* Directions for this task: Return the lines beginning at the one that contains "Viewport: 448px width, 552px height." and running to the end of the records, exactly and with nothing else. Omit pictures.

* Supplied information:
□ □ □ □ □ □ □
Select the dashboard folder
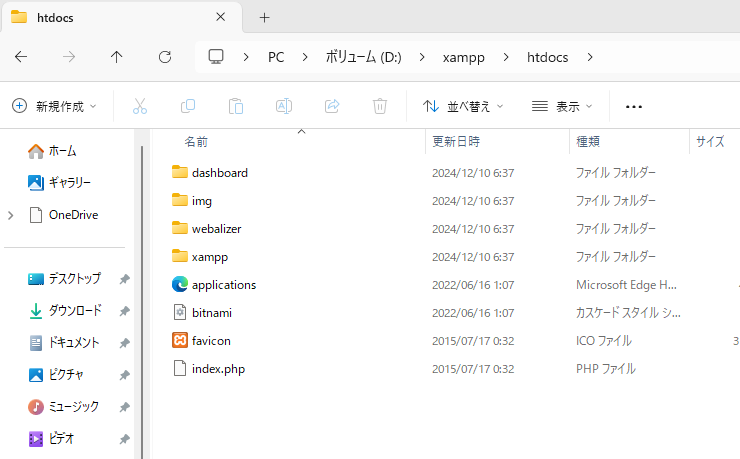 [x=219, y=173]
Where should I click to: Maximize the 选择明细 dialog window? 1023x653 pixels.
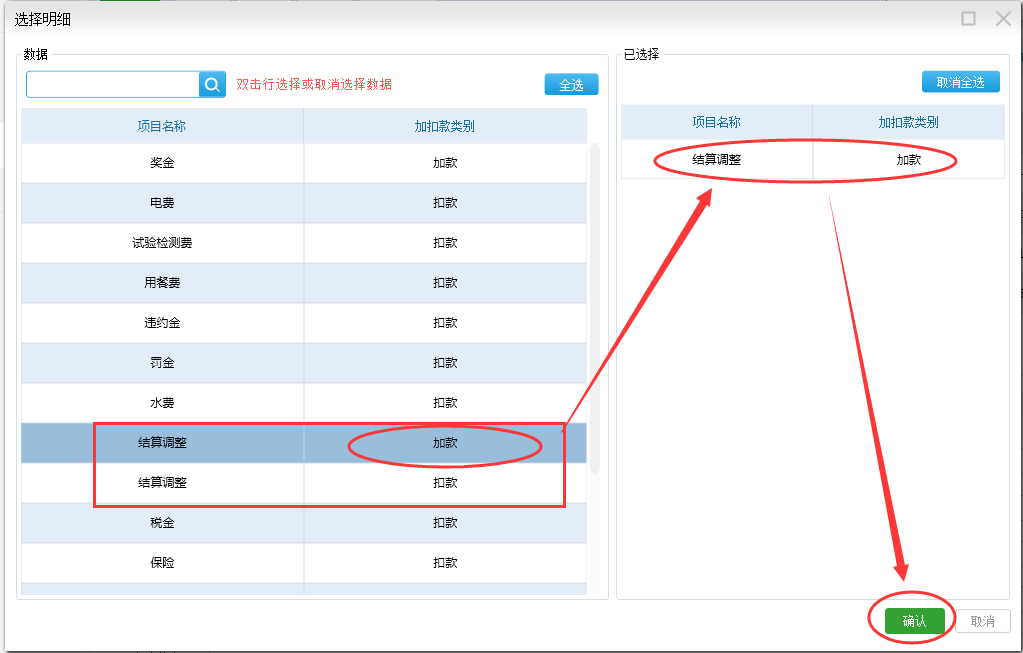968,18
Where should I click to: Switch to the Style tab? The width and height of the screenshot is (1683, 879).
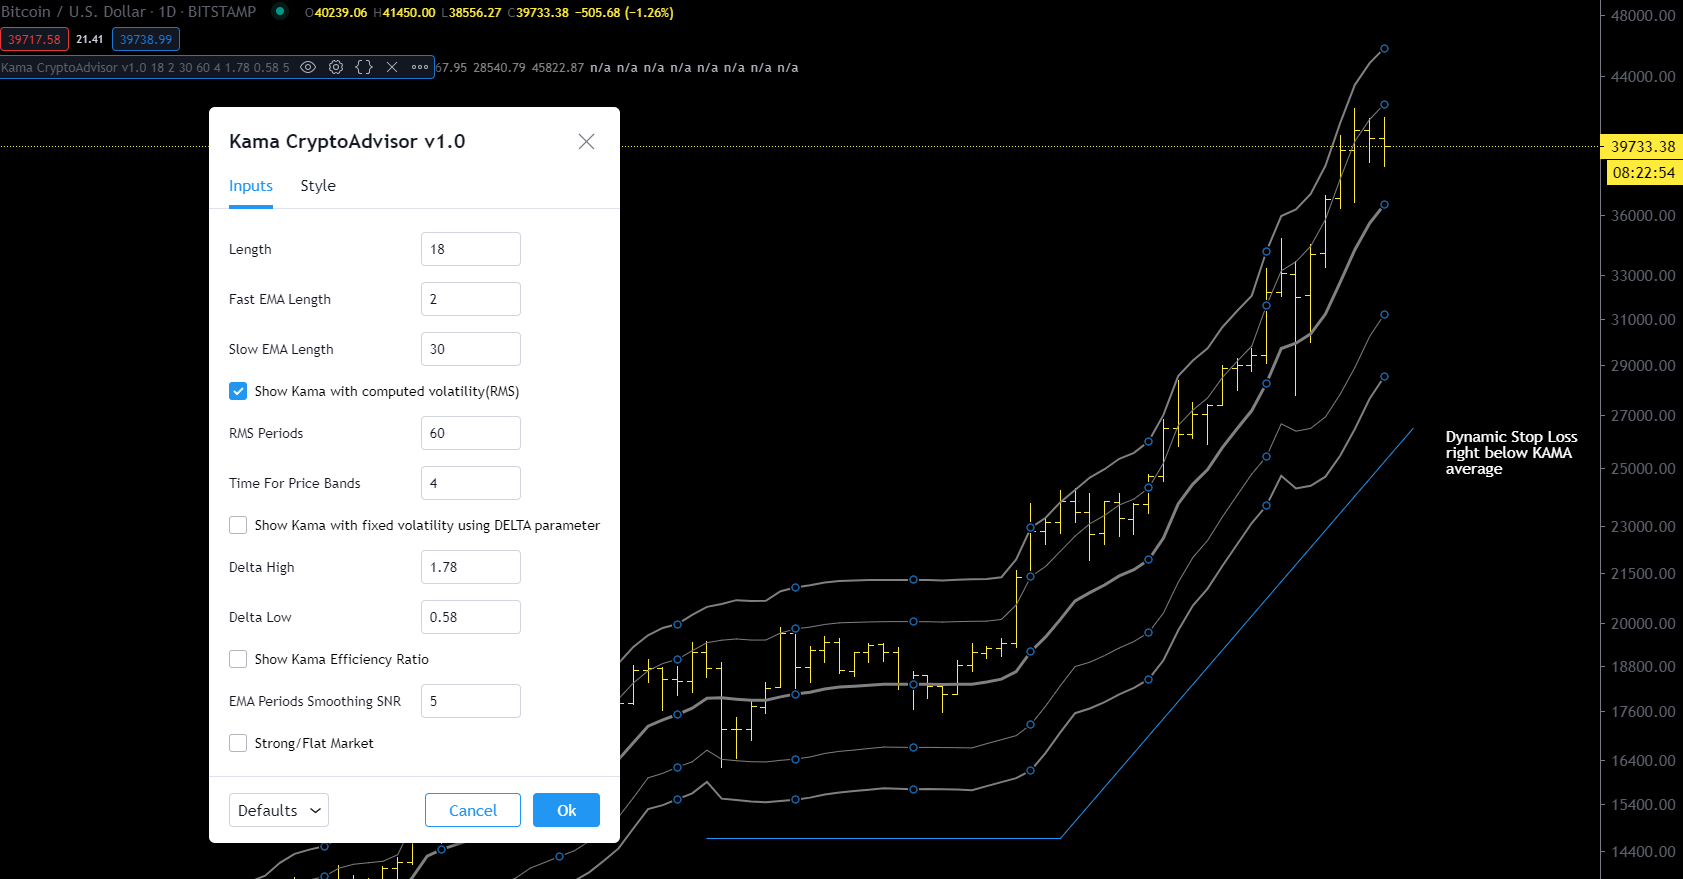318,186
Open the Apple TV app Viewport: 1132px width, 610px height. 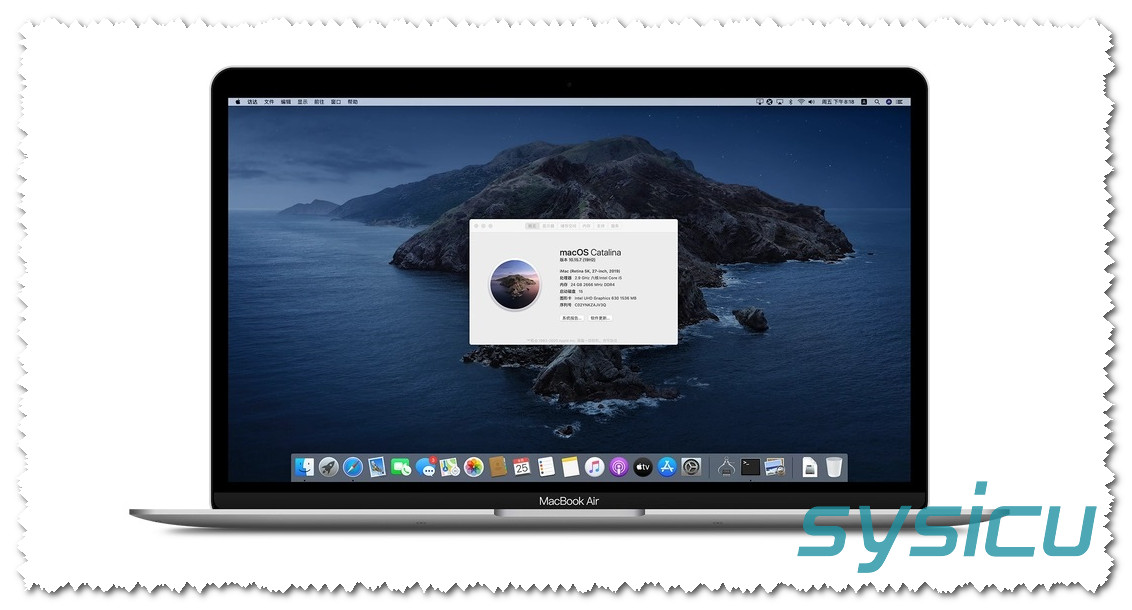click(x=643, y=467)
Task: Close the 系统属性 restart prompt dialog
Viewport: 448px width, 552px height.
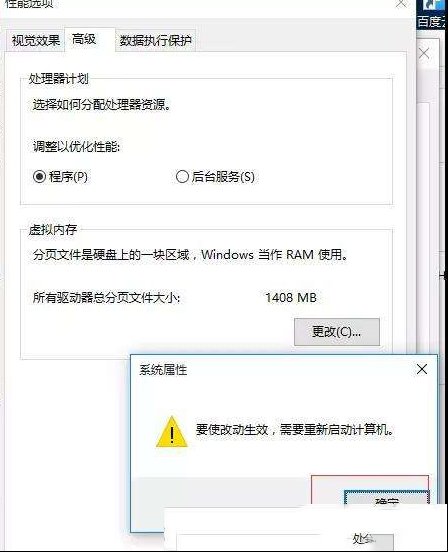Action: pos(422,369)
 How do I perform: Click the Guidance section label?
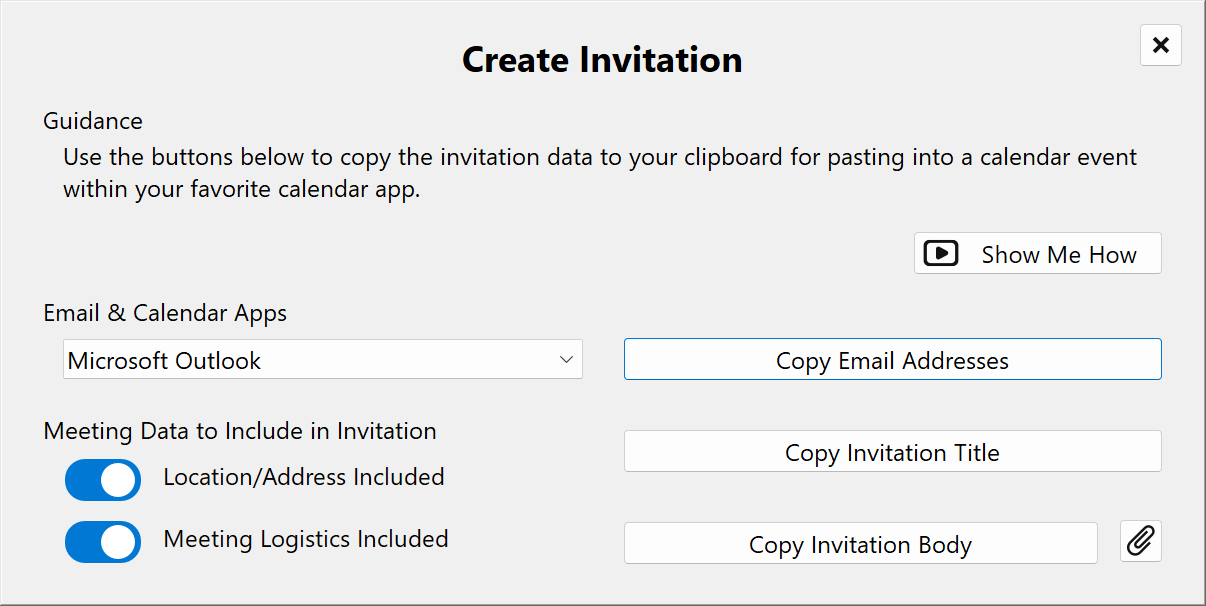pyautogui.click(x=92, y=120)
□ □ □ □ □ □ □
* Problem solution:
Viewport: 448px width, 552px height.
Action: pos(422,369)
 How do I perform: Click the Guidance section label?
pyautogui.click(x=92, y=120)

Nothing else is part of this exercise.